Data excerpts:
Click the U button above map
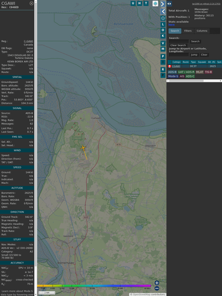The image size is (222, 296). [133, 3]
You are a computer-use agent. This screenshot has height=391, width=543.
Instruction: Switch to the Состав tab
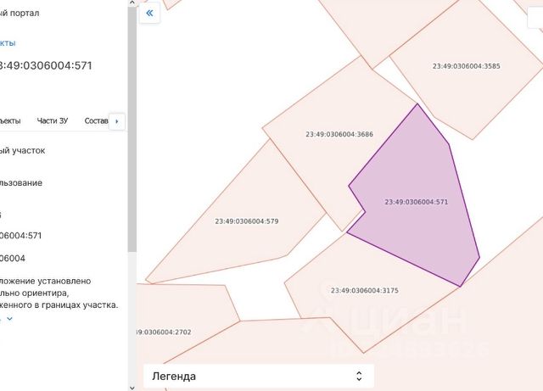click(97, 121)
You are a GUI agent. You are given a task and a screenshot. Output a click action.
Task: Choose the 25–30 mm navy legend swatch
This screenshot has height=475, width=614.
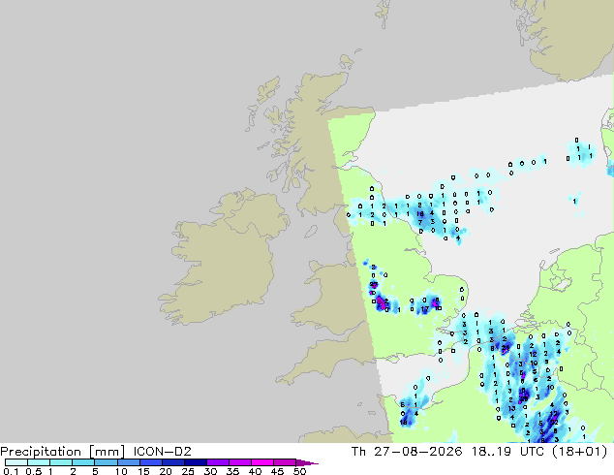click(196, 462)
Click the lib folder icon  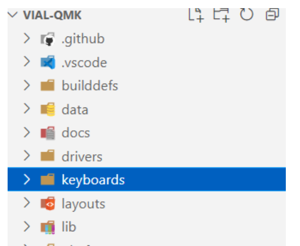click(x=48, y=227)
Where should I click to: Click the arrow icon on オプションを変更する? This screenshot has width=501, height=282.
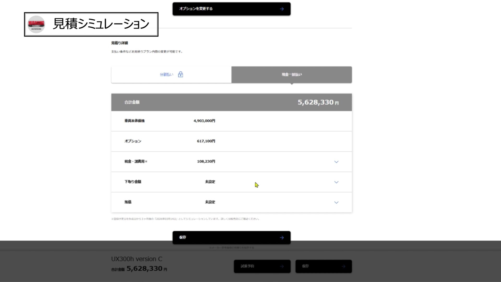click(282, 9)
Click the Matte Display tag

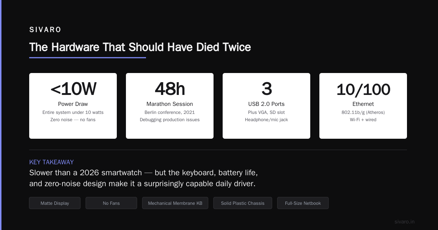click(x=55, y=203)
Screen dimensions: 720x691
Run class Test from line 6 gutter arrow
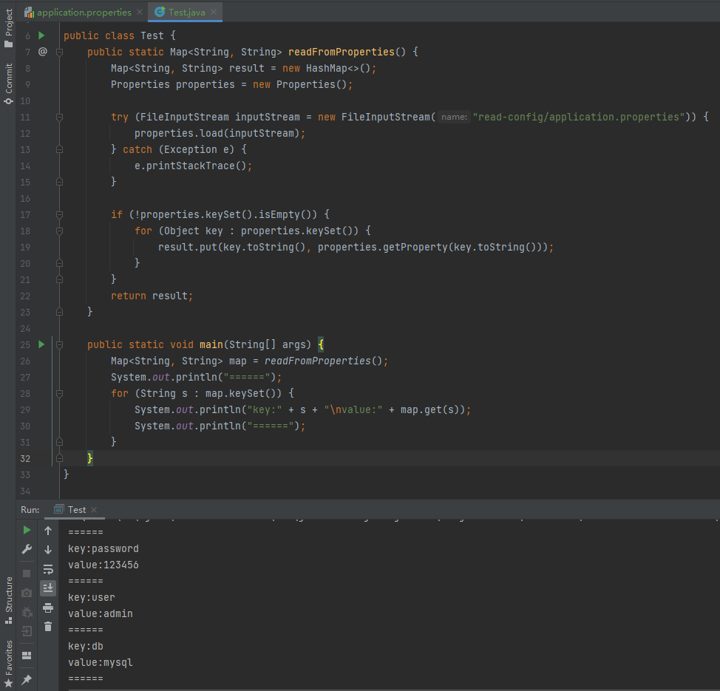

TASK PROMPT:
Which lines of the data above contain "agent"? Copy each one.

YOUR SOLUTION:
You are a computer-use agent. This screenshot has height=391, width=543.
You are a GUI agent. You are given a task and a screenshot. Output a click action.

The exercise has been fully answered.